Proaction is better than destruction. Current events illustrate why California has a much better approach than Arizona to border immigrants and the Mexican drug cartels. Fearing Mexican drug smugglers, AZ's sheriff Joe Arpaio made news by going "on patrol" in the AZ desert, armed with a .50 caliber machine gun (automated cannon actually). Arms experts quickly pointed out that it's the totally wrong weapon for this situation as it causes "massive indiscriminate destruction of anything down-range".

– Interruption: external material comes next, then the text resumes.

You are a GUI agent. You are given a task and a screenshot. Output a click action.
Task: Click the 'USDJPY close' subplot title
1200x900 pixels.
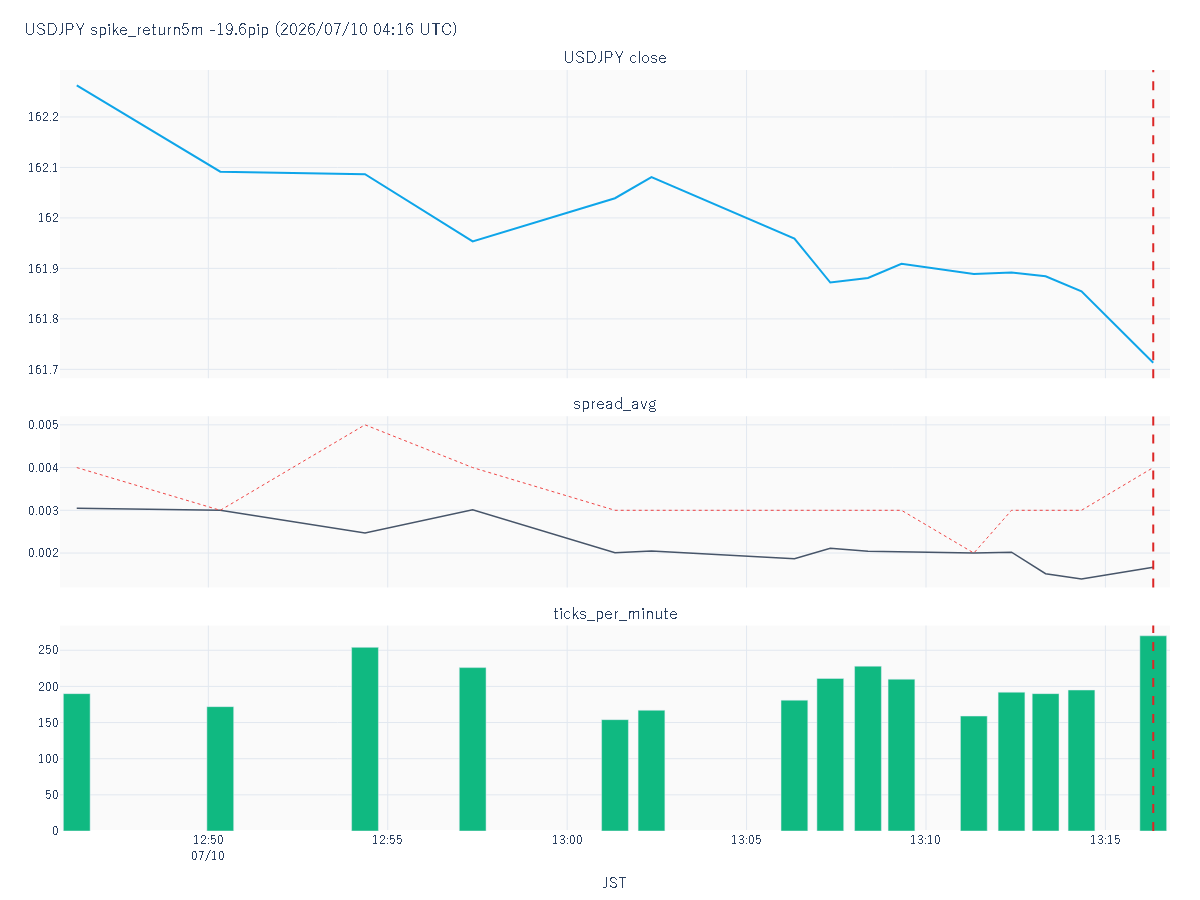click(x=615, y=57)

While Arizona's political poseurs take the neanderthal Rambo approach to drug smugglers, Californians use their brains instead:

From Newsweek:

How Legal Pot Could Harm the Cartels

Complete article:

"So far, no modern country has ever legalized marijuana production—not even the Netherlands. Yet with heavy drug-related violence plaguing the U.S.-Mexican border, some analysts and policymakers now say that America should legalize weed in order to reduce the power of Mexico’s drug cartels.

Marijuana carries the least amount of overhead cost for many of the cartels and provides some of their cash flow for buying guns and influence. Estimates vary, but analysts say pot accounts for somewhere in the range of 20 to 50 percent of the cartels’ profits. But that could soon change with competition from El Norte: California has a proposition set for the November ballot—on which voters are roughly split—that would legalize the drug’s domestic production and sale. If the measure passes, says a recent analysis by the RAND Corporation, California could become a major supplier of the drug to the rest of the U.S. That, according to George W. Grayson, a professor of government at William & Mary, “would hurt the cartels badly.” RAND estimates that it could reduce the drug’s pretax price by more than 80 percent.

Of course, whether legalization has any real effect depends on the rate at which the drug is taxed. A tax rate of $50 per ounce, for example, would generally not make high-grade California cannabis cost-competitive with less potent Mexican imports. Yet a lower tax rate could significantly decrease the cartels’ market share. That wouldn’t put them out of business—they’d still be major players in the markets for cocaine, heroin, and meth—but it could reduce their power."